Assignment ▸
Go through the entries below and copy each line that holds the word "button".
-------- Provided material
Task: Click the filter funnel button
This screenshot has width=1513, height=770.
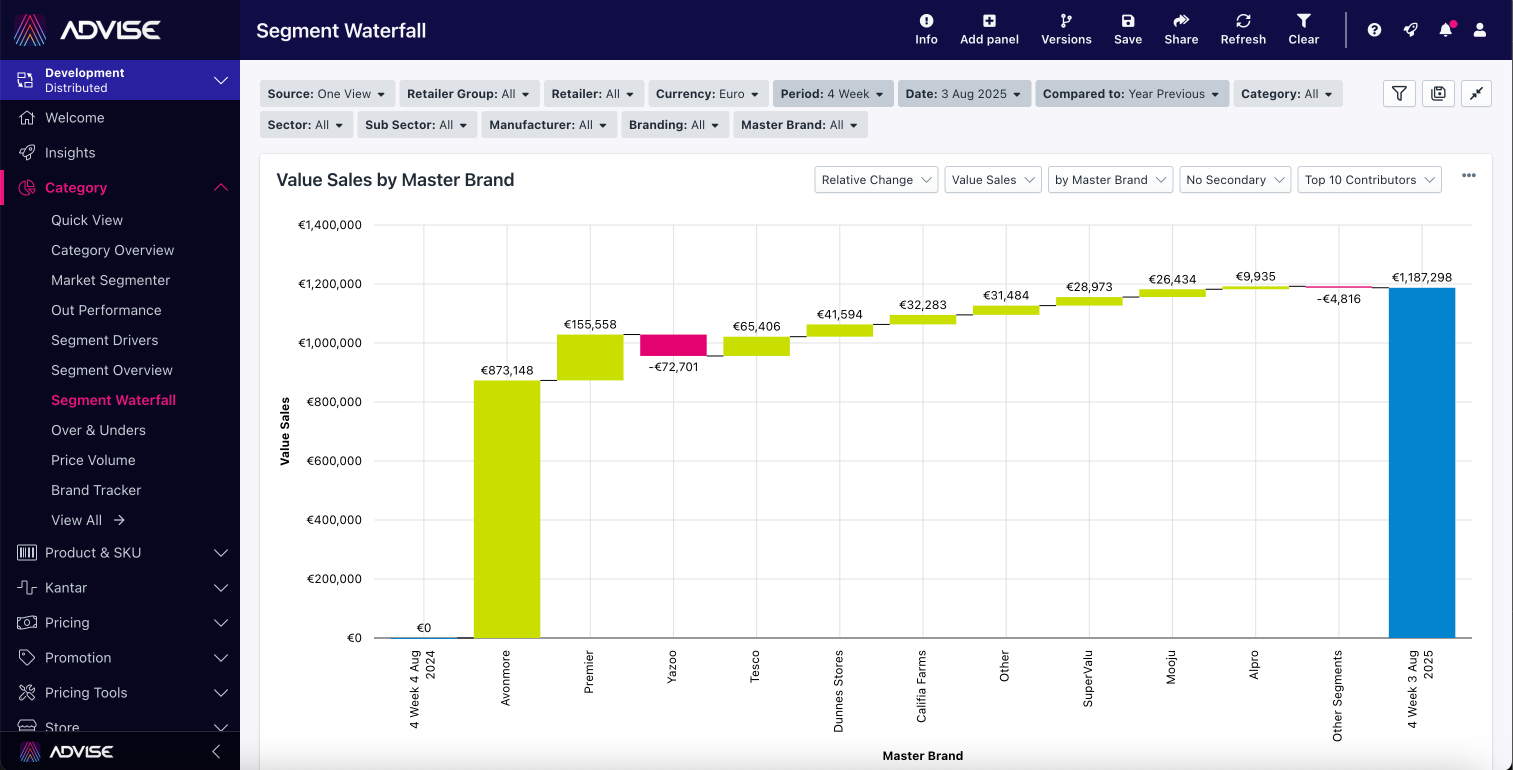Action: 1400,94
----------------
-------- Provided material
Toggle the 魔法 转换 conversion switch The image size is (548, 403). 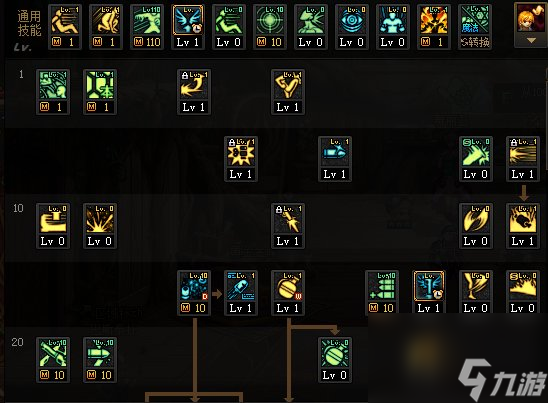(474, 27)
----------------
-------- Provided material
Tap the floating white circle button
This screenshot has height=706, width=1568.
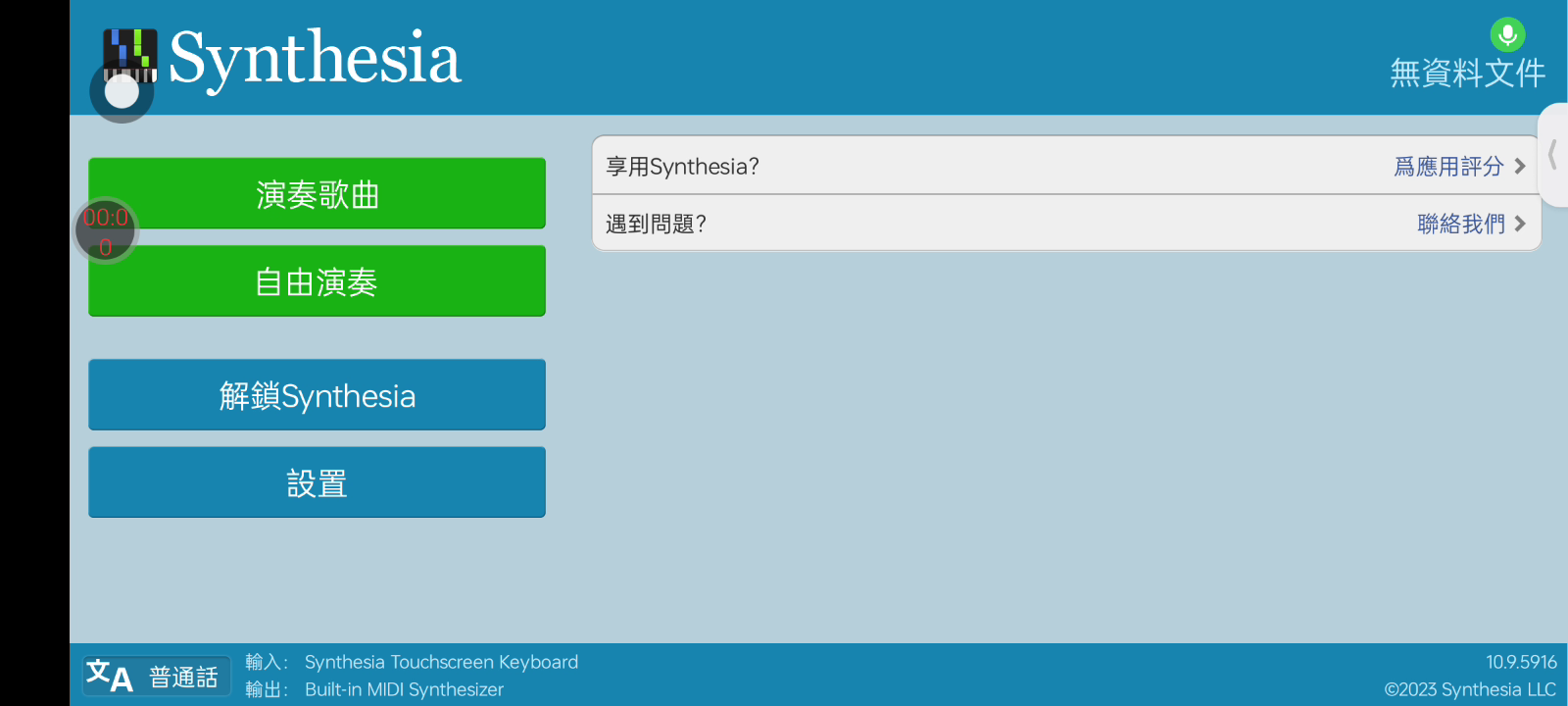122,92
----------------
Task output ▸
Task: Click the filter funnel button
Tap the floating white circle button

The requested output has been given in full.